Vol 3 Section 0807
At the station here there came near being a tragedy. Clara had just stepped off our car and Father was following when a lightning express passed between our car and the platform. Some men yelled and the train whistled so that Clara leaped for the platform and Father managed to stay on the car steps. If either of them had been half a minute later (or earlier), they would have been killed” [Heritage Auction Archives Oct. 15, 2009, Lot 35132; “Be Sure and Save the Gentians,” by Peter Salwen, 2005].
Sarah A. Sage (widow of Dean Sage) wrote from Albany, NY to Sam, thanking him for his letter and “kind words of sympathy” [MTP].
Franklin G. Whitmore wrote to Sam, sorry he’d been unable to see him on the train the day before when he passed through, but he didn’t get Sam’s telegram until 2 p.m. and was busy at his office until 3. The train went through Hartford at 2:58 p.m. He wished Livy the best and extended any help [MTP]. Sam wrote on the env. “Telegram from Boston Hartford, 2 hours.”
October 17 Friday – Sam’s notebook : “Signed for 250 shares ($25,000) in the American Plasmon Co at 110-122 Broad st. I had previously paid in $5,000, which was the first call. Mr. Wright was there & Mr. Butters came pretty soon” [NB 45 TS 31]. Note: Howard E. Wright then President of the American branch, would later resign under a cloud of fraud. Henry A. Butters, an officer in the co.
October 18 Saturday – In Riverdale, N.Y. Sam wrote to Edward W. Bok. “I wish I could, but I can’t, as I am barred by existing contracts” [MTP].
Sam also wrote to John Y. MacAlister.
Mrs. Clemens is going to stay with us a good while yet, the doctors say: so to-day I have returned the Amended Obituaries to the Harper’s & told them to publish it in the Weekly about Nov. 20—ten days before my birthday. You can do the same in London if you like.
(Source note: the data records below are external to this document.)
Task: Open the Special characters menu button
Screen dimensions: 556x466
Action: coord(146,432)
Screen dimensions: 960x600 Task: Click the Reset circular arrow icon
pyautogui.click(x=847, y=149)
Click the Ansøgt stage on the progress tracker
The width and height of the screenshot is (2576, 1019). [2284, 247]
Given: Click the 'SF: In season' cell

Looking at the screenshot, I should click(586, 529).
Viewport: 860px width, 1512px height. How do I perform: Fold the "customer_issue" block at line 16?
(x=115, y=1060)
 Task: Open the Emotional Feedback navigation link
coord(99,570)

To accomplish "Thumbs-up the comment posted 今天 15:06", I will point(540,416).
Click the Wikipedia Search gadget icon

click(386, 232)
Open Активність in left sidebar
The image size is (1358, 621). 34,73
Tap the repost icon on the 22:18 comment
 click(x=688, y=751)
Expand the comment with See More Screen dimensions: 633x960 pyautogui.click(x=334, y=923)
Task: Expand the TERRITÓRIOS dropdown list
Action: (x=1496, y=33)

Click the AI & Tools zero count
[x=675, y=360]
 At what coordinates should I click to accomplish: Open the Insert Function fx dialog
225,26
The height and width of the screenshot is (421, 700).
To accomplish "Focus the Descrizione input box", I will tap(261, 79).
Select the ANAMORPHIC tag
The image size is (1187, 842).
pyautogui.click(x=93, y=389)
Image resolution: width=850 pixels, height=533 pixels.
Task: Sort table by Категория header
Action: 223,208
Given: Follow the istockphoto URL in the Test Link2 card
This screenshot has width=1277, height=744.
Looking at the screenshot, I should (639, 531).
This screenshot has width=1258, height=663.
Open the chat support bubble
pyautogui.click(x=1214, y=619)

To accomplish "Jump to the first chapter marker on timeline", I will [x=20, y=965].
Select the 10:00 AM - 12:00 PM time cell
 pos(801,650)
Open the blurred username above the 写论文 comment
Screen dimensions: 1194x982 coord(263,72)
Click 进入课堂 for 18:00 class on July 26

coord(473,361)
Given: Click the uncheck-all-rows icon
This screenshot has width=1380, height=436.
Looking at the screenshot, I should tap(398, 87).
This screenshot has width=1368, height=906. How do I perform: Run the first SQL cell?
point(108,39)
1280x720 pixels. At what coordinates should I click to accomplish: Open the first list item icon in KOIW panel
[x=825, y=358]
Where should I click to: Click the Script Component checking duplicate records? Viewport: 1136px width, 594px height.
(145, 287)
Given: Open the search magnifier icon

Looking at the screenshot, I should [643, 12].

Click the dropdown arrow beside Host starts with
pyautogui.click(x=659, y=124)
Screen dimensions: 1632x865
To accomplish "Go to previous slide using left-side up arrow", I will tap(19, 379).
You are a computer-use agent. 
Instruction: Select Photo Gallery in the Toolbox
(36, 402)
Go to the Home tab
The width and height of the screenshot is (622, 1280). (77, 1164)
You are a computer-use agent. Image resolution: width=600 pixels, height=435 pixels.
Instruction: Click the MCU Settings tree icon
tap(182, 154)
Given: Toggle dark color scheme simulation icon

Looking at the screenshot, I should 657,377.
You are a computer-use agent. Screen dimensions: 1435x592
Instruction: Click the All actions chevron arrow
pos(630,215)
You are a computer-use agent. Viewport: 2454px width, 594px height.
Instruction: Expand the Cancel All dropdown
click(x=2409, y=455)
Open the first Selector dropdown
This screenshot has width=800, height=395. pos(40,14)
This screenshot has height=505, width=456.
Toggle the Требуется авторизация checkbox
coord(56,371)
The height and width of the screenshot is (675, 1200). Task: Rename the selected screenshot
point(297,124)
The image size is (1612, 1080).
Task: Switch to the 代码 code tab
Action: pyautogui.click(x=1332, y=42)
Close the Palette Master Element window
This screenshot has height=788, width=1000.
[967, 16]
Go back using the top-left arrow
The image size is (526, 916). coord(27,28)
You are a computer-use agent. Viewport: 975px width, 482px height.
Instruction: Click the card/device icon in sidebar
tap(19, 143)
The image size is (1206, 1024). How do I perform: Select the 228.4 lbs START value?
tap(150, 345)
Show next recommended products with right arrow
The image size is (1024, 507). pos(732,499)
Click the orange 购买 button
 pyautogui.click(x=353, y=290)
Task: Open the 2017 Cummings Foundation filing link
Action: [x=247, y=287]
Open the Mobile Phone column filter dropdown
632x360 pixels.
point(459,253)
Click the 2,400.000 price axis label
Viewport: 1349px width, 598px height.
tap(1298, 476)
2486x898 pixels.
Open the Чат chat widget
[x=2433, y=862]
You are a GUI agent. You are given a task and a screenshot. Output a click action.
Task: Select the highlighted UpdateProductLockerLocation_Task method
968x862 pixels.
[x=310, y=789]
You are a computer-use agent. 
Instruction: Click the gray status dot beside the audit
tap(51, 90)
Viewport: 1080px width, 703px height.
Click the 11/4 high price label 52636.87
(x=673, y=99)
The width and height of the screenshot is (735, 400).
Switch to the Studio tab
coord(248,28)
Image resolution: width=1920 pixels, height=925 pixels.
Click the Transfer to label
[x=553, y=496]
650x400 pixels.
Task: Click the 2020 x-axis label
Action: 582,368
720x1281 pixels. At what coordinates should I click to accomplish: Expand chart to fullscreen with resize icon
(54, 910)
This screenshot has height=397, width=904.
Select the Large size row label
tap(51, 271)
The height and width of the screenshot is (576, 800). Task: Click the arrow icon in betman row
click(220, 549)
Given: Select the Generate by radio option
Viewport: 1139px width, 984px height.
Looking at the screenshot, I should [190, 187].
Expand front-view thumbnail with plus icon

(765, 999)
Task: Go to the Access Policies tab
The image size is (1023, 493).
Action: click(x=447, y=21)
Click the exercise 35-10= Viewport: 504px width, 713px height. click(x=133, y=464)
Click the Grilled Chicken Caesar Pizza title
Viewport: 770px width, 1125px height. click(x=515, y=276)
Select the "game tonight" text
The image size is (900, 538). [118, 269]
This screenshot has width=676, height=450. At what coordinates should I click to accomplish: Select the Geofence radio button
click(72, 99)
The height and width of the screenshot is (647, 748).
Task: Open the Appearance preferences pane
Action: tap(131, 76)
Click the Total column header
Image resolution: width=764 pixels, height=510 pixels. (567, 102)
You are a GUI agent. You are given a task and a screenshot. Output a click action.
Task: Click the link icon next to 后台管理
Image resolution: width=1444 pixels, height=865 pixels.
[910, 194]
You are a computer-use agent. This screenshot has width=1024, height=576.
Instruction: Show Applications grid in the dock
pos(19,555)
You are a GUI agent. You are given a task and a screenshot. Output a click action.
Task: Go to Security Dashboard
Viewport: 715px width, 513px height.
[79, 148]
The birthday is Sunday, Nov. 30; there’s to be a birthday banquet in New York, & I hope to have a bright obituary or two to read there & comment on [MTP].
Sam also wrote to Franklin G. Whitmore, asking him to look in the safe and send “a bundle of MS entitled ‘Captain Stormfield’s Visit to Heaven’ & express it to me.”
The madam talks to Clara & the nurse—although strictly forbidden by the doctor to do it—& she is determined to build an addition at Tarrytown. We have the plans, & it will not cost less than $30,000. But I won’t consent to put a dollar there that the Hartford house doesn’t furnish. She’ll have to take $30,000 for that house if she can’t do any better. (I myself would take it in a minute.)
I like the idea of the auction.
If the house were pulled down—oh hell, the subject is a kind of maddening one [MTP].
Sam also replied to Theodore Weld Stanton who requested a visit (not extant). “Any time, now, that suits
your convenience. But better telephone, first, to make sure” [MTP].
Sam’s notebook recorded another instance of Post Office negligence, the object of one of his crusades: “The suicide, Ida C. Craddock, announced it by mail 7.30 p.m. (posted it). U. Sam delivered it 13 hours later—too late. Should have done it in 1 ½ h; the W.U. [Western Union] could do it in 2. / The U.S. marks delivery time—the W.U. dasn’t” [NB 45 TS 31].
Note: Ida C. Craddock (1857-1902), writer and advocate of free speech and women’s rights, had an obsession with the occult to the point of being seen as a crackpot (she claimed to have an ongoing marital relationship with an angel named Soph, and called herself a “Priestess and Pastor of the Church of Yoga.” She was the subject of a Federal indictment for distributing Right Marital Living via the U.S. Mail. She committed suicide on Oct. 16 after writing a letter to her mother, who had tried to have her institutionalized.
SLC used mourning border for most letters from Susy’s death on, then from Livy’s death on.